A series of new measures announced by the government to accelerate a mass consumer switch to electric vehicles (EVs) fail to address the fundamental block – affordability.
That’s according to a leading EV expert, who said that while it was welcome to ease conditions for home chargers and provide charging subsidies for flats, the upfront cost of such vehicles would remain the biggest barrier.
At the launch of the new Zero Emissions Office in Ireland, Transport and Environment Minister Eamon Ryan highlighted four new initiatives.
They include an apartment tax subsidy for homes without driveways – such as flats and duplexes – and an extension of the home charging subsidy to people who don’t already own an electric car.
Ryan said he is looking at introducing a number of different subsidies that could spur greater use of electric cars through things like car sharing and wider installation of chargers.
He pointed to already existing subsidies that have helped the taxi industry to switch to electricity.
“There will continue to be really significant support, €80 million this year is not small, but we have to target it, we have to make sure there is a fair transition strategy here.
“And that’s how we’re going to do it, to keep evolving and changing it because this is changing as we speak, the technology, the cars, the vans are starting to change. We’ve got to get the ones that are really transitioning to electric as well,” Mr Ryan said.
He said the cost of eclectic cars will come down as more manufacturers start making them.

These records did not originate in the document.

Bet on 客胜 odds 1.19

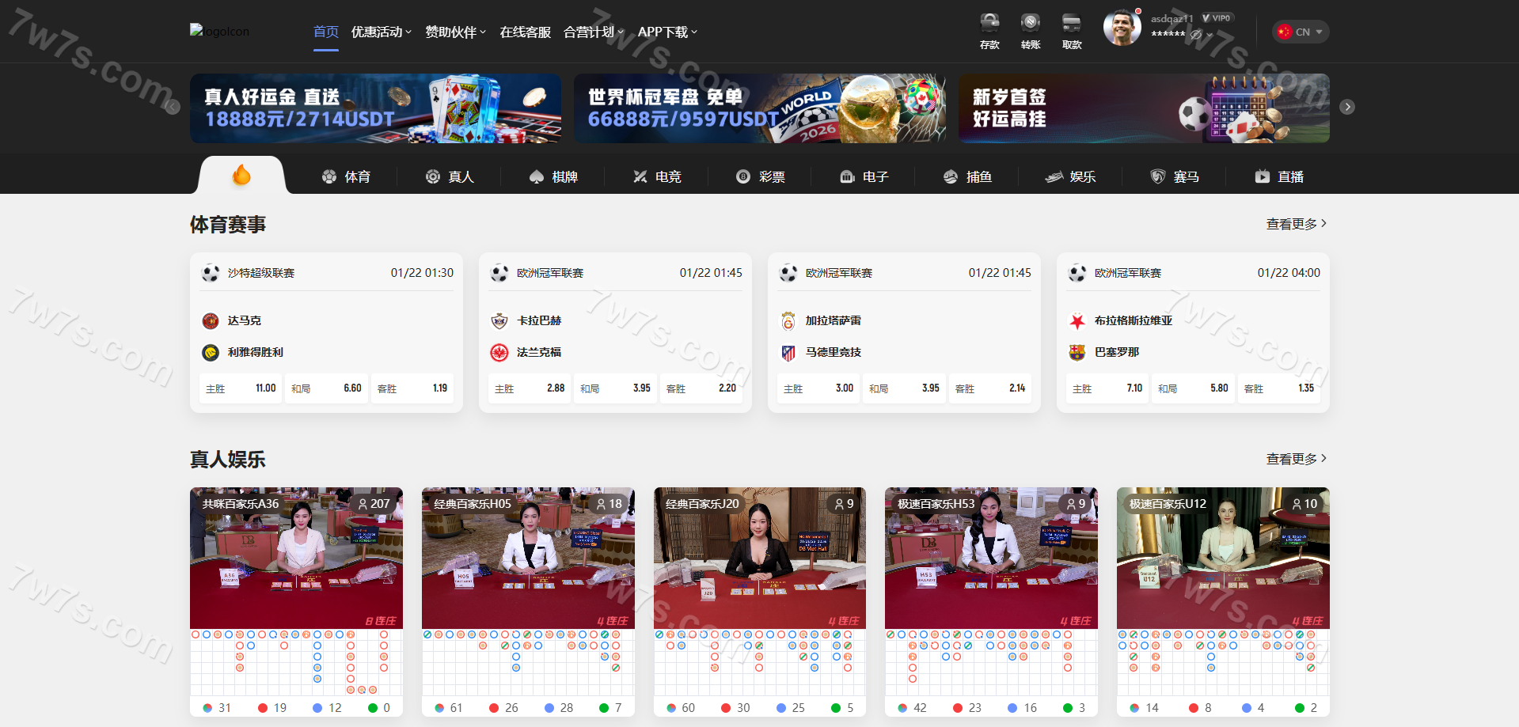tap(412, 388)
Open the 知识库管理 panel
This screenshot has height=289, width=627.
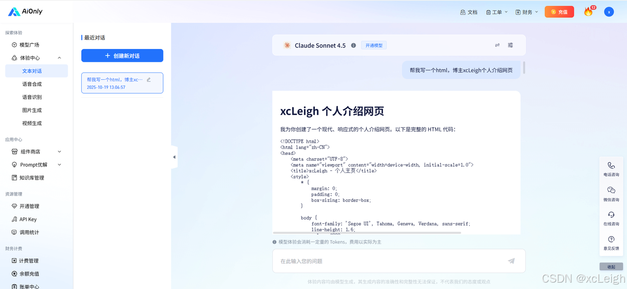(30, 177)
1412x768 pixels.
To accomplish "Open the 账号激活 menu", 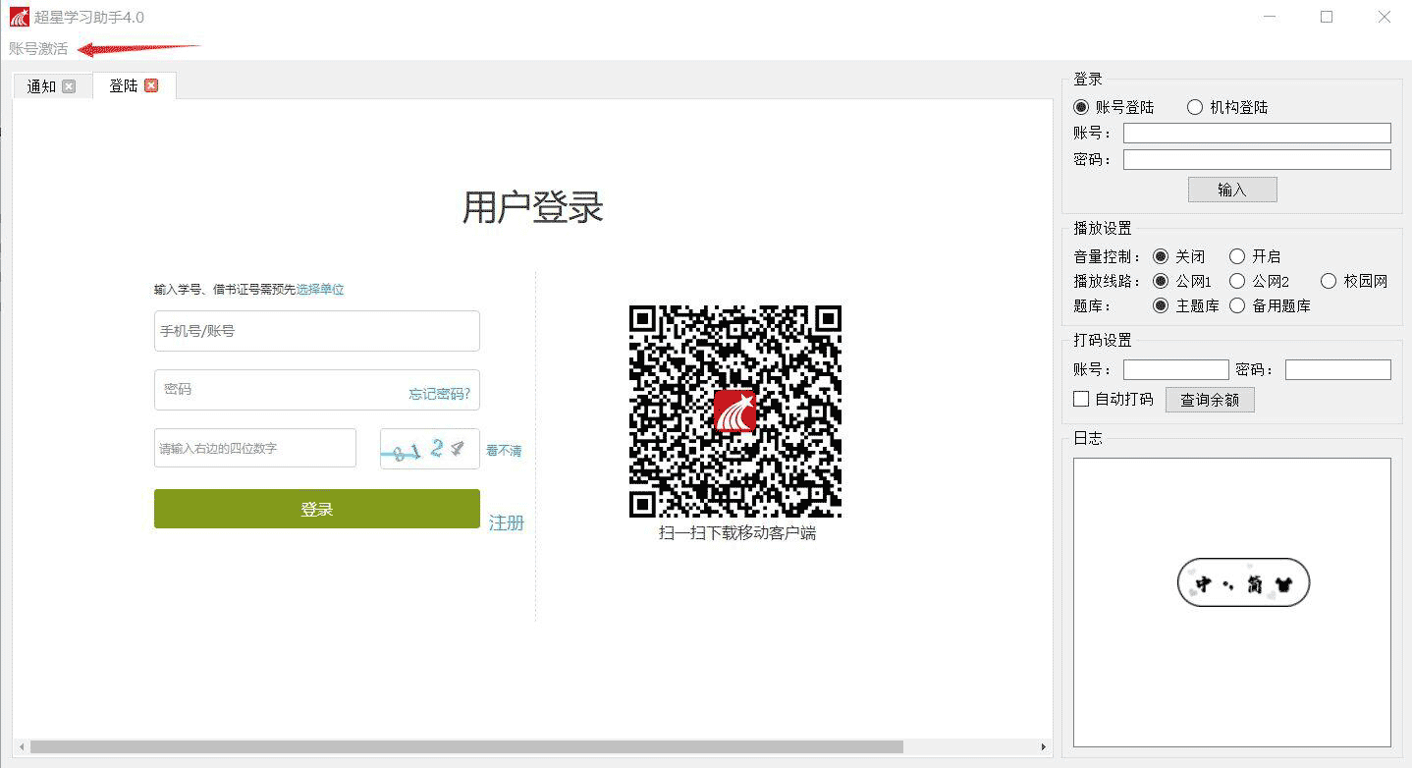I will [x=38, y=48].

“Every single manufacturer is now going electric; they’re better cars. And yes, we expect the price to come down as they start to do more mass production so you get the cost down, but also the fuel cost is a fraction, the maintenance cost is a fraction. So already we are very close to the point where the lifetime cost of an electric vehicle is cheaper than diesel or petrol equivalents. That saves people money. We have to go further.”
The Department for Transport said a new drive to promote the electrification of the commercial fleet would allow businesses to test an electric car for free for at least three months, while sports clubs across the country will receive funding to install a network of publicly available chargers. for members and visitors.
The government has a vision of one million electric cars on the way by 2030, but while there have been rapid sales pickups in the past year, experts say it is not fast enough to reach the ambitious target.
Editor of IrishEVs.com, Tom Spencer, said most people cannot afford to buy an electric car in the first place, especially during a cost of living crisis.
“While the announcement of more grants for charging infrastructure is welcome – particularly for people living in flats – the Government is still failing to address the biggest stumbling block for Irish drivers wanting to switch to pure electric vehicles under a cost-of-living crisis.
“We urgently need funding to reduce the cost of purchase and to reduce the cost of used electric car imports from the UK to develop an affordable used electric car market. We will not meet our emissions targets without this.”
Irish drivers had flocked to Britain in the years before Brexit, importing tens of thousands of used cars annually because of huge savings compared to what they would pay at home. Drivers reported saving up to €10,000 on high-end models such as BMW, Mercedes, Volvo and Audi, even after paying a hefty registration tax (VRT).
However, Brexit put a toll on the market, which has shrunk significantly since the start of the UK-EU bilateral trade deal in January 2021. Since January 2021, there are extra charges to be paid on imports from the UK which would significantly reduce any savings for a would-be Irish motorist.